WHAT YOU WILL DO:
1/ From the excerpt on operationalizing societal impact, list the three things through which business schools must commit to making the world better under the 2020 standards.
2/ Transcribe the excerpt on operationalizing societal impact word for word, from "- The Societal" to "for achieving impact.".

TEXT EXCERPT:
◆ ◆ ◆ ◆ ◆ ◆ ◆

Operationalizing Societal Impact
- AACSB’s 2020 standards call for business schools to commit to creating positive societal change, and major stakeholders want schools to address wicked problems.
- While business schools are deeply involved in sustainability efforts, many of them fail to coordinate their activities and measure their outcomes.
- The Societal Impact Canvas is a series of step-by-step fillable worksheets that allow schools to map out and communicate strategies for achieving impact.
When AACSB released its new accreditation standards in 2020, one of the most notable additions was the requirement for business schools to commit to making the world better through their strategic planning, curricula, and scholarship. The initiative received swift support from business deans across the globe, but many wondered how they could best operationalize the new standard.

◆ ◆ ◆ ◆ ◆ ◆ ◆

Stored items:
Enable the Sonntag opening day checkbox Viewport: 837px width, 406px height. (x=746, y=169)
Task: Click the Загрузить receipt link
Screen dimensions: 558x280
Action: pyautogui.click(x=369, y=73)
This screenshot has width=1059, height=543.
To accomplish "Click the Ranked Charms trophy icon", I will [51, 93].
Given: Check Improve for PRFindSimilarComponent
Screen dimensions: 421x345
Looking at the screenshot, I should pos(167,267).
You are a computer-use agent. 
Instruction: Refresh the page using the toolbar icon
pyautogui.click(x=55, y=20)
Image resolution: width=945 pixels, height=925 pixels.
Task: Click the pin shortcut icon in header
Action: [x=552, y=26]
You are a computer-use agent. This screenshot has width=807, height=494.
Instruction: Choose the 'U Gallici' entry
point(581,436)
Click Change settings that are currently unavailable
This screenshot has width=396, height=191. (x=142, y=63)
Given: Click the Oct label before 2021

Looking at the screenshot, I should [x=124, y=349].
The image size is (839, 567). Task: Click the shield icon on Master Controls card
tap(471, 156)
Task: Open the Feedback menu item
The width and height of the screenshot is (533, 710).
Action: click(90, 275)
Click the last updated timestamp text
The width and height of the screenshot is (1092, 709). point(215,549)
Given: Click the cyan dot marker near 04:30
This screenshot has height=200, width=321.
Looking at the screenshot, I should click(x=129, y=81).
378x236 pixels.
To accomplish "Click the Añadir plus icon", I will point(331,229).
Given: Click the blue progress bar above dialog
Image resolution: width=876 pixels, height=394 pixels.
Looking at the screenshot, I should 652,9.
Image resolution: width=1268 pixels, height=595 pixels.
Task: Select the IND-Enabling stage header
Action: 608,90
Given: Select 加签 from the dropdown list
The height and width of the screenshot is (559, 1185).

◆ ◆ ◆ ◆ ◆ ◆ ◆

RESPONSES BY ITEM NUMBER:
1/ strategic planning, curricula, scholarship

2/
- The Societal Impact Canvas is a series of step-by-step fillable worksheets that allow schools to map out and communicate strategies for achieving impact.